Qu’est-ce que cela change concrètement ? Eh bien cet exercice d’analyse basé sur un double prisme offre une vision complète et nuancée des défis futurs des entreprises en matière de durabilité. Il leur permet donc de mieux identifier (et donc de mieux anticiper) les risques auxquels elles font face.

Par exemple :

  • Dans quelle mesure leur réputation est-elle menacée si elles travaillent avec des fournisseurs peu vertueux ?
  • Quel est l’impact de leur consommation d'eau sur les communautés locales ?
  • Leur activité restera-elle assurable face aux risques climatiques ?

Grâce à la mise en œuvre de la double matérialité, l’entreprise peut ainsi se doter d'une stratégie proactive pour gérer efficacement les risques et maximiser les opportunités liées à la durabilité. 

Bien plus qu’une simple contrainte réglementaire, la CSRD est donc un levier stratégique qui permet aux entreprises de naviguer avec pérennité dans l'économie de demain, tout en renforçant leur résilience.

La CSRD, un tremplin pour faire de la durabilité un véritable avantage compétitif

La CSRD n’oblige pas les entreprises à prendre des mesures concrètes en matière de durabilité. Mais en mettant les données extra-financière sur un pied d’égalité avec les données financières en matière d’exigences de divulgation, elle facilite le pilotage de la transition durable des entreprises.

Or cette transition durable n’est pas simplement une posture idéologique pour les entreprises, c’est une stratégie de développement business pragmatique.

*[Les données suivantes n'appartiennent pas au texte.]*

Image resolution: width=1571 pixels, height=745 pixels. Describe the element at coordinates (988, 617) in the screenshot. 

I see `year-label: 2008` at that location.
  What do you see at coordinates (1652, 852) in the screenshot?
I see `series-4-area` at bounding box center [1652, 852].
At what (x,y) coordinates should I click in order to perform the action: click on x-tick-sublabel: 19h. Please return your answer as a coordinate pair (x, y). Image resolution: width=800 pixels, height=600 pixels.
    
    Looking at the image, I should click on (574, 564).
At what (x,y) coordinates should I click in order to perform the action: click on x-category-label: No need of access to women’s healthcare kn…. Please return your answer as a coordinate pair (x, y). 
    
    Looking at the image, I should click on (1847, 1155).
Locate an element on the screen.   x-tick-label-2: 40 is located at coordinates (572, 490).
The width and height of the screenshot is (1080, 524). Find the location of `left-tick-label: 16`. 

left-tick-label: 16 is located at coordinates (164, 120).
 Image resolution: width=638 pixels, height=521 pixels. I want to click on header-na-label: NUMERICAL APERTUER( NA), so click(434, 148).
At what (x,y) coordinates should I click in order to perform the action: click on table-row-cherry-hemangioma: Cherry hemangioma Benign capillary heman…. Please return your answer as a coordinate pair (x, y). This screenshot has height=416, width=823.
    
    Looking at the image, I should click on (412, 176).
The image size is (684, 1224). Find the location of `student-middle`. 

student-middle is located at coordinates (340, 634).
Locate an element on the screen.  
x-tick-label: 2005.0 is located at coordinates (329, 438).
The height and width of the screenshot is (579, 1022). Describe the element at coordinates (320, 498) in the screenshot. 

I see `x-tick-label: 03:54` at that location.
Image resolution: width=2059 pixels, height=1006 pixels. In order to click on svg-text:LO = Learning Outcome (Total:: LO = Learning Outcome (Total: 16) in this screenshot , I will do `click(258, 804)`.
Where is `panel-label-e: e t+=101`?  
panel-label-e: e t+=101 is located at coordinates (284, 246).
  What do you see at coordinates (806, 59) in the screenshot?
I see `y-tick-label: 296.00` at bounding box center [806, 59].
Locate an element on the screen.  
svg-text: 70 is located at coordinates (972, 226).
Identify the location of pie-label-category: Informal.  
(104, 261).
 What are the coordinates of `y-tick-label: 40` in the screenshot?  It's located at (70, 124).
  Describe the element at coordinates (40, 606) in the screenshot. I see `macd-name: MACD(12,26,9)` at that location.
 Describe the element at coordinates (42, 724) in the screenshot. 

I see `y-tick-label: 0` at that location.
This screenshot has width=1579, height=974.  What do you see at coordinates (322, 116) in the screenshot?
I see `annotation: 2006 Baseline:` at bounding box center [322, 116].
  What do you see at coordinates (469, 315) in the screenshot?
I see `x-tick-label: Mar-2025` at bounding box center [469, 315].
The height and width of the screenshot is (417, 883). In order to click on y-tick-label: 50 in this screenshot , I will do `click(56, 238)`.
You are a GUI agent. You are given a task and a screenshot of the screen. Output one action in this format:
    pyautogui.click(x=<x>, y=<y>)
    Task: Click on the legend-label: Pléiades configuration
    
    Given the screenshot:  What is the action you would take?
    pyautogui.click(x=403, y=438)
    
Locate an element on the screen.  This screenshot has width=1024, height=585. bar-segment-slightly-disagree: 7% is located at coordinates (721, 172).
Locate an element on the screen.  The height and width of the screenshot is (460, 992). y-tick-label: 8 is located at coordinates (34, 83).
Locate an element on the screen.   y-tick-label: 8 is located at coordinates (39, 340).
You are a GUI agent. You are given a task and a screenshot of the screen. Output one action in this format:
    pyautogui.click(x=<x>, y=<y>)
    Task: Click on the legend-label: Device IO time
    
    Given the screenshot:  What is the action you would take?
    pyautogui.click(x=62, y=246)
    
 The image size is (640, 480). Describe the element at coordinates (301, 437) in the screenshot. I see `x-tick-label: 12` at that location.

Les entreprises qui prendront efficacement le virage de la durabilité sont en effet celles qui :

Répondront efficacement aux nouvelles exigences du marché 

Les appels d’offres publics et privés intègrent par exemple de plus en plus de critères ESG, et les entreprises les plus vertueuses sur le sujet maximisent leurs chances de les remporter. 

Les talents sont également de plus en plus sensibles à l’engagement RSE des entreprises dans lesquelles ils travaillent. Les organisations qui se positionnent comme des exemples en matière de durabilité sont donc susceptibles d’attirer et de fidéliser les meilleurs candidats, et de mettre ainsi toutes les chances de succès de leur côté.

Tireront profit de nouvelles opportunités de marché

Les consommateurs sont de plus demandeurs de produits “verts” ou socialement responsables. En se plaçant en précurseurs sur ces segments de marché, les entreprises peuvent donc saisir des parts de marché significatives, et stimuler leur croissance commerciale à long terme.

Enfin, les acteurs financiers sont de plus en plus nombreux à allouer des financements spécifiques aux entreprises qui démontrent un engagement fort envers la durabilité. En alignant leur stratégie d’affaires avec les principes ESG, les entreprises peuvent donc accéder à des conditions de financement plus favorables, et bénéficier ainsi d’un avantage compétitif crucial dans le financement de leur croissance et de leurs innovations durables.

Bref, la transition durable des entreprises est un véritable levier de création de valeur sur le long terme. Et la CSRD en est un outil stratégique.

Pour conclure, il est indéniable que la CSRD représente un poids pour les entreprises, qui se voient obligées de se lancer dans un processus de mise en conformité long et complexe. Mais elle leur ouvre aussi la voie vers une croissance responsable et durable, qui devient tout simplement incontournable dans le paysage économique actuel.